__EXERCISE REQUIREMENTS__: Could you reproduce the lines below from the one with "The height and width of the screenshot is (226, 407)." through the one with "Task: Click the nonOA license type cell"? Keep both ends and add nothing.

__DATA SHOWN__:
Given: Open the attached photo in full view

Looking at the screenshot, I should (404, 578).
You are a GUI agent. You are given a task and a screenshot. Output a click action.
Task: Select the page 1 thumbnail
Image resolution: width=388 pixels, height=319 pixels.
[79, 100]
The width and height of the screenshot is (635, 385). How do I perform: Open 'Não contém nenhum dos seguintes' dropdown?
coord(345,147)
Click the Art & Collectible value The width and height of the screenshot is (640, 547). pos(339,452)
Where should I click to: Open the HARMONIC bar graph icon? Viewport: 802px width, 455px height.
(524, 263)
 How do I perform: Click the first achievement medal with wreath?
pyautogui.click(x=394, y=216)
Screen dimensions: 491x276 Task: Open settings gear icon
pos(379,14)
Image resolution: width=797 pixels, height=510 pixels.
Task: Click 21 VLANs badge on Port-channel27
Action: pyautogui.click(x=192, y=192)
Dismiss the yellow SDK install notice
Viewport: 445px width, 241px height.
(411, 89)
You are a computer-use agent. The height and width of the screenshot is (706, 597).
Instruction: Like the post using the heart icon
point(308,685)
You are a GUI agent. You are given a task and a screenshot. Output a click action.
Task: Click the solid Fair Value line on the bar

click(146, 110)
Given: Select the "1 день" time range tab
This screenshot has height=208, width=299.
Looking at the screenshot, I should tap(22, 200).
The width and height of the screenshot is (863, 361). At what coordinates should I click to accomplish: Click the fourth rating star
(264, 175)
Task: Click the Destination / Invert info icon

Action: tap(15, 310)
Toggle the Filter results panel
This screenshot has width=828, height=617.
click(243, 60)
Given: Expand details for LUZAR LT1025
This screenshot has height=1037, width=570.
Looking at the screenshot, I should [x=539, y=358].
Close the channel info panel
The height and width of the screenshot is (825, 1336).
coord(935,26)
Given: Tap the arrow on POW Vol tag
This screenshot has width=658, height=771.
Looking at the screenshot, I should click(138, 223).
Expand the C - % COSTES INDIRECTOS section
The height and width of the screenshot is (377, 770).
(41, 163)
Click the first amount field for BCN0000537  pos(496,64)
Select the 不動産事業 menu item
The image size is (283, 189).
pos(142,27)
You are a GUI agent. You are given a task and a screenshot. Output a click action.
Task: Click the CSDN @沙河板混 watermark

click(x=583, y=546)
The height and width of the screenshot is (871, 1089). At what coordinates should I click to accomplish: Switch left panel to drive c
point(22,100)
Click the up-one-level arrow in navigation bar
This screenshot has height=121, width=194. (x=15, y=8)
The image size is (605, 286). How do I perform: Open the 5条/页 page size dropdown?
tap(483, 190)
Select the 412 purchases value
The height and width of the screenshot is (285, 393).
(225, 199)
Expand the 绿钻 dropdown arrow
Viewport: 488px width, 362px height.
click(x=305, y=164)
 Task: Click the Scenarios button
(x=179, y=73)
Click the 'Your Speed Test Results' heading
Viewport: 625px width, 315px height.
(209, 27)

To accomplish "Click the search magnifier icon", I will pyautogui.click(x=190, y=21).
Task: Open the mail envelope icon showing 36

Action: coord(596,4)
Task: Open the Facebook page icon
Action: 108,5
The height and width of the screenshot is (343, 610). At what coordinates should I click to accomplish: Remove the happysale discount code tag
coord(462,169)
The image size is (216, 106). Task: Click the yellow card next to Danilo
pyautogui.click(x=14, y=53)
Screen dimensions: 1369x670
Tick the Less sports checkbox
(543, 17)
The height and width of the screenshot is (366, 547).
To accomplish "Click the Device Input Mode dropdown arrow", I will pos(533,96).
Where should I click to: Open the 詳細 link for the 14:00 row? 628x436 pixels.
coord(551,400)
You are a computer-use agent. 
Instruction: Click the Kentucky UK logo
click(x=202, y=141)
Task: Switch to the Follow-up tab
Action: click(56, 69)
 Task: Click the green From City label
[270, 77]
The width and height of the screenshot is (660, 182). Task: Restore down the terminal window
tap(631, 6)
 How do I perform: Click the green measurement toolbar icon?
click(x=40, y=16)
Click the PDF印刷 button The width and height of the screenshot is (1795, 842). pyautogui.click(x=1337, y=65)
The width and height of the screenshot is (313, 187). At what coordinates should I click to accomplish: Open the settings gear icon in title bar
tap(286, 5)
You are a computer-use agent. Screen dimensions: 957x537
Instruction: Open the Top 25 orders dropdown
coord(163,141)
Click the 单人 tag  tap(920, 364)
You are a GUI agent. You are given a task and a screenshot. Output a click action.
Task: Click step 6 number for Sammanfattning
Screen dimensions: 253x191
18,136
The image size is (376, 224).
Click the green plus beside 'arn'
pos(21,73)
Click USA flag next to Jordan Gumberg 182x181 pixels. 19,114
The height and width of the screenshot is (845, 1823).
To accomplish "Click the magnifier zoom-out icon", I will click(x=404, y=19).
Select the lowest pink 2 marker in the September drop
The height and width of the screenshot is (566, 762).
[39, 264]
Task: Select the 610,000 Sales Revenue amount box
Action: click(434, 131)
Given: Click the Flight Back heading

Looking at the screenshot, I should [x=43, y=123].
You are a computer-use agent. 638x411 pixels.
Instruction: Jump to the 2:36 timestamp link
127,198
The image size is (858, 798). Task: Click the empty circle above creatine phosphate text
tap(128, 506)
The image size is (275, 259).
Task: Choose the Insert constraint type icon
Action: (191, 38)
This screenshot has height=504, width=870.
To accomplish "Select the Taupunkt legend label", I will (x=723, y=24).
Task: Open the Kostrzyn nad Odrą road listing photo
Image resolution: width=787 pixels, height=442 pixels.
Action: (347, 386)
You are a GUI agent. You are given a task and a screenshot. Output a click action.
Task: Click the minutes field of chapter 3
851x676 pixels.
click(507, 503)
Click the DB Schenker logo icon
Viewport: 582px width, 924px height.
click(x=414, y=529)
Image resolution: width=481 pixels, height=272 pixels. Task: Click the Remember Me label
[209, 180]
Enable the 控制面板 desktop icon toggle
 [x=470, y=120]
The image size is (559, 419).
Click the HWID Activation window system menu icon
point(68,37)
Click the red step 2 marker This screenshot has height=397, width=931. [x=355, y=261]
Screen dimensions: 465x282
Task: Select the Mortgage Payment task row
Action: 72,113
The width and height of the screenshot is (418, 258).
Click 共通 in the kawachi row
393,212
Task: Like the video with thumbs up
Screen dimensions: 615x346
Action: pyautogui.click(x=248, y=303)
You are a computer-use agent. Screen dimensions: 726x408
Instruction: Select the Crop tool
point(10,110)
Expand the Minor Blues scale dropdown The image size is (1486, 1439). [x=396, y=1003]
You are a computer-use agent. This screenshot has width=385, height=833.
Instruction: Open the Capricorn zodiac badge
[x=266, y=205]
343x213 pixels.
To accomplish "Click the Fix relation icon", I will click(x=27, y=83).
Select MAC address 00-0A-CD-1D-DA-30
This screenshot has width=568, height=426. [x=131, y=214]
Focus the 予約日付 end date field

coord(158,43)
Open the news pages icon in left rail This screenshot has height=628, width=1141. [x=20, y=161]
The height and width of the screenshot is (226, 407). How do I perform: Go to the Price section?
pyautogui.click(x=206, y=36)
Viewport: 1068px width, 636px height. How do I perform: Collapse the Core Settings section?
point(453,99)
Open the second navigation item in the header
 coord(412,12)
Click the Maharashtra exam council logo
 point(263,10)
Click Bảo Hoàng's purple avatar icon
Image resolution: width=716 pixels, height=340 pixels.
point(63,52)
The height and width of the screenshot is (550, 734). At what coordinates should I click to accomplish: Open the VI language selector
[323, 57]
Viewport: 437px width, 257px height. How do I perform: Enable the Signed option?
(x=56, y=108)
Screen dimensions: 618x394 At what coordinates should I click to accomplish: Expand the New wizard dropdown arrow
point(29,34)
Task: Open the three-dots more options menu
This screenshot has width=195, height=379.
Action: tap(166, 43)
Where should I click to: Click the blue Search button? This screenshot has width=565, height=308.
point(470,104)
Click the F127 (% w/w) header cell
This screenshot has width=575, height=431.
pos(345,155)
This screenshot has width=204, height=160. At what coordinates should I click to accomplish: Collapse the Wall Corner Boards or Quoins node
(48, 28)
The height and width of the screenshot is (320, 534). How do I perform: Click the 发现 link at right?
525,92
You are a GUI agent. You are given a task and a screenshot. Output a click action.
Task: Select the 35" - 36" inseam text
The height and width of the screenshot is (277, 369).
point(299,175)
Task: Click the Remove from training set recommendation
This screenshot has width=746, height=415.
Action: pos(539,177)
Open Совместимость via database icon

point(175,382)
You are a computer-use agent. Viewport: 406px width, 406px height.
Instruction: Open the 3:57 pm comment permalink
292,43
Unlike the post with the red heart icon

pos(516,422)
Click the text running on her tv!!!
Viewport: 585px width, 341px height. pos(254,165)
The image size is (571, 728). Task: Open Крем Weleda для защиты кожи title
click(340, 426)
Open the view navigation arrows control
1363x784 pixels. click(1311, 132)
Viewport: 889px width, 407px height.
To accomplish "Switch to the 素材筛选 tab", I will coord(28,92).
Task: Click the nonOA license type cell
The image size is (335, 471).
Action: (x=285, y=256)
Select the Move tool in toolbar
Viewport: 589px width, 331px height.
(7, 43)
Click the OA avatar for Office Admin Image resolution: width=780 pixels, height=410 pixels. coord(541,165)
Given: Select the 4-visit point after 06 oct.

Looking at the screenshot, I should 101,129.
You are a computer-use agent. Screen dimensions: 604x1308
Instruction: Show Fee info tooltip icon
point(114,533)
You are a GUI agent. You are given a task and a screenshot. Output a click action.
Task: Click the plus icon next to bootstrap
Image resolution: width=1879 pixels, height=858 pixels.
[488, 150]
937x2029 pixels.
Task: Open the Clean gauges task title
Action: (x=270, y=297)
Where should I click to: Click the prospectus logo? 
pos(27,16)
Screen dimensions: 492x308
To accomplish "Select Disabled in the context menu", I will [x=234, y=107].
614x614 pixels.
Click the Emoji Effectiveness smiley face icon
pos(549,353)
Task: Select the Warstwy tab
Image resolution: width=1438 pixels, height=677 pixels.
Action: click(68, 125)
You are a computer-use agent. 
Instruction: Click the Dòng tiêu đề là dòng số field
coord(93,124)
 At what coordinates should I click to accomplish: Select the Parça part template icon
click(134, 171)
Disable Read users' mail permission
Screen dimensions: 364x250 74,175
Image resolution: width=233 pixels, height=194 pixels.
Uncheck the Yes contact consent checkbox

__SOLVED PROBLEM__:
The height and width of the screenshot is (226, 407). How do I perform: Go to the Price section?
pyautogui.click(x=206, y=36)
Viewport: 1068px width, 636px height. How do I perform: Collapse the Core Settings section?
point(453,99)
Open the second navigation item in the header
 coord(412,12)
Click the Maharashtra exam council logo
 point(263,10)
Click Bảo Hoàng's purple avatar icon
Image resolution: width=716 pixels, height=340 pixels.
point(63,52)
The height and width of the screenshot is (550, 734). At what coordinates should I click to accomplish: Open the VI language selector
[323, 57]
Viewport: 437px width, 257px height. How do I perform: Enable the Signed option?
(x=56, y=108)
Screen dimensions: 618x394 At what coordinates should I click to accomplish: Expand the New wizard dropdown arrow
point(29,34)
Task: Open the three-dots more options menu
This screenshot has width=195, height=379.
Action: tap(166, 43)
Where should I click to: Click the blue Search button? This screenshot has width=565, height=308.
point(470,104)
Click the F127 (% w/w) header cell
This screenshot has width=575, height=431.
pos(345,155)
This screenshot has width=204, height=160. At what coordinates should I click to accomplish: Collapse the Wall Corner Boards or Quoins node
(48, 28)
The height and width of the screenshot is (320, 534). How do I perform: Click the 发现 link at right?
525,92
You are a GUI agent. You are given a task and a screenshot. Output a click action.
Task: Select the 35" - 36" inseam text
The height and width of the screenshot is (277, 369).
point(299,175)
Task: Click the Remove from training set recommendation
This screenshot has width=746, height=415.
Action: pos(539,177)
Open Совместимость via database icon

point(175,382)
You are a computer-use agent. Viewport: 406px width, 406px height.
Instruction: Open the 3:57 pm comment permalink
292,43
Unlike the post with the red heart icon

pos(516,422)
Click the text running on her tv!!!
Viewport: 585px width, 341px height. pos(254,165)
The image size is (571, 728). Task: Open Крем Weleda для защиты кожи title
click(340, 426)
Open the view navigation arrows control
1363x784 pixels. click(1311, 132)
Viewport: 889px width, 407px height.
To accomplish "Switch to the 素材筛选 tab", I will coord(28,92).
Task: Click the nonOA license type cell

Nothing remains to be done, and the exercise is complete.